[TEXT EXCERPT Boundary: Start]
Case for housebuilding restart 'overwhelming', industry claims
Allowing housebuilding to resume on April 5 can pave the way for a full reopening of the construction sector, the industry has claimed.
The case for allowing the resumption of building work on private housing developments, from April 5, is “overwhelming”, an industry group has told the Government.
The Irish Home Builders’ Association (IHBA) said restarting building work on houses can be used as a yardstick to judge the safety of a total reopening of the construction sector.
The group said the Government has already created such a reopening model through the successful return of education.
“Just as government phased the reopening of schools to demonstrate it could be done safely, a similar approach to construction generally could be followed with home building reopening on April 5,” said IHBA director James Benson.
The IHBA said allowing the resumption of house building would “only” add 14,000 workers to sites, with them spread across hundreds of developments around the country.
“Private home building is the safest sector within construction, involving natural phasing of works, low site numbers and 60% of work outdoors,” Mr Benson said.
Reopening construction is expected to dominate the Government’s latest review of restrictions.
[TEXT EXCERPT Boundary: End]
[SUPPLIED MATERIAL Boundary: Start]
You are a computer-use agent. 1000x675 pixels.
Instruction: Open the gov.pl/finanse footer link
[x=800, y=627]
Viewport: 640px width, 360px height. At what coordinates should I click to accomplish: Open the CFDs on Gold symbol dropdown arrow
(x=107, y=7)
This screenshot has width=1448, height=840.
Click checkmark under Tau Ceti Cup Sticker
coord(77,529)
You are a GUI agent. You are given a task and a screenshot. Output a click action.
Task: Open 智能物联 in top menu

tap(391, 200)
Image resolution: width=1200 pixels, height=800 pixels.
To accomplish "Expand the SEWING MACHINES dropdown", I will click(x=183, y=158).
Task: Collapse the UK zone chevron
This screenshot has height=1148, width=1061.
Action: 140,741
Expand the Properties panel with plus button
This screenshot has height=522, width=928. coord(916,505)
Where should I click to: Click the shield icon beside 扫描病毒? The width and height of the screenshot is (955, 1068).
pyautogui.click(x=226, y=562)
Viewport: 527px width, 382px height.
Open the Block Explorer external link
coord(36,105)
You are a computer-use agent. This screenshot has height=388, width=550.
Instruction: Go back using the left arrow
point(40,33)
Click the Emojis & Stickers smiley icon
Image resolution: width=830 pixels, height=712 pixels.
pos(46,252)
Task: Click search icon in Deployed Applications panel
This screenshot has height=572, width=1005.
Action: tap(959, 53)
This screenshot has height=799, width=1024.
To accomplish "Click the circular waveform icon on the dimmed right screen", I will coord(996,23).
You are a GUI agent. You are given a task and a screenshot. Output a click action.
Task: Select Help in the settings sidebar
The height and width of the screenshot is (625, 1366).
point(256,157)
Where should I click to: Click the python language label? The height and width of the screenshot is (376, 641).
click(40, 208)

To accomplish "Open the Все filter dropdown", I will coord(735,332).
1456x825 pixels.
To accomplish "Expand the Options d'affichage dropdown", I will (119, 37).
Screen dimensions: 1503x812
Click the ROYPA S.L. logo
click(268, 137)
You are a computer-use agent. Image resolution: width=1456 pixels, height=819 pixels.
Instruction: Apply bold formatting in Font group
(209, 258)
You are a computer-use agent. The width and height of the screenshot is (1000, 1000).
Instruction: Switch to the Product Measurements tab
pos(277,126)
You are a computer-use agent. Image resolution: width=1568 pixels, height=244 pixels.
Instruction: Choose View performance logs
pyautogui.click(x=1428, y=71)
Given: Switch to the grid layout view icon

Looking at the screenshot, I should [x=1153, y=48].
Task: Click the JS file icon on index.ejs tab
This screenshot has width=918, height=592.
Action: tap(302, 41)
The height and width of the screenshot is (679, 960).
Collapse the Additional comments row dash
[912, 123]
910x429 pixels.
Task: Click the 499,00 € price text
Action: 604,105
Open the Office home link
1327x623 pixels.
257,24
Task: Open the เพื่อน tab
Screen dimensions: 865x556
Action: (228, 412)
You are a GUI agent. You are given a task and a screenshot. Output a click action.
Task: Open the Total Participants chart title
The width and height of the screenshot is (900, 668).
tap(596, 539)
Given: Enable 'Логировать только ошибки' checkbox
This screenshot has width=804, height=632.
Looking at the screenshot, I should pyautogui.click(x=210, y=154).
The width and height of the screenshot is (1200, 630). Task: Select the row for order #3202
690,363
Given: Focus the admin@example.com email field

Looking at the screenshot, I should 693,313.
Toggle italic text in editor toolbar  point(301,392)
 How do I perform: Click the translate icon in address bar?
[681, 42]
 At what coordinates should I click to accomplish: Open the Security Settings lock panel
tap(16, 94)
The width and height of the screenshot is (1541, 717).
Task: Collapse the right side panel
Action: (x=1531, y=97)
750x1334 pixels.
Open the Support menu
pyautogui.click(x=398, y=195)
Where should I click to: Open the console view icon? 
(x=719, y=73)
[SUPPLIED MATERIAL Boundary: End]
EXERCISE TASKS:
1. From the housebuilding article, list the features Mr Benson gives to show that private home building is the safest sector within construction.
2. Please pick up the housebuilding article after its final sentence and carry it on.

SOLVED TASKS:
1.
- Natural phasing of works
- Low site numbers
- 60% of work outdoors

2.
Over the weekend, the Construction Industry Federation said it was “deeply concerned” that the bulk of the building sector may remain closed beyond April 5 and said a full reopening is needed.
It said thousands of skilled workers are considering leaving Ireland and that Ireland’s attractiveness to investors is at risk, along with its capacity to deliver essential housing and infrastructure over the medium-term.
"It now seems likely that the Government will take a conservative approach to easing business restrictions in April, perhaps allowing construction to reopen," said Davy chief economist Conall MacCoille.
"Given the slow pace of vaccine rollout, our assumption that business restrictions will be eased in May across the broad non-essential retail and services sectors now looks optimistic."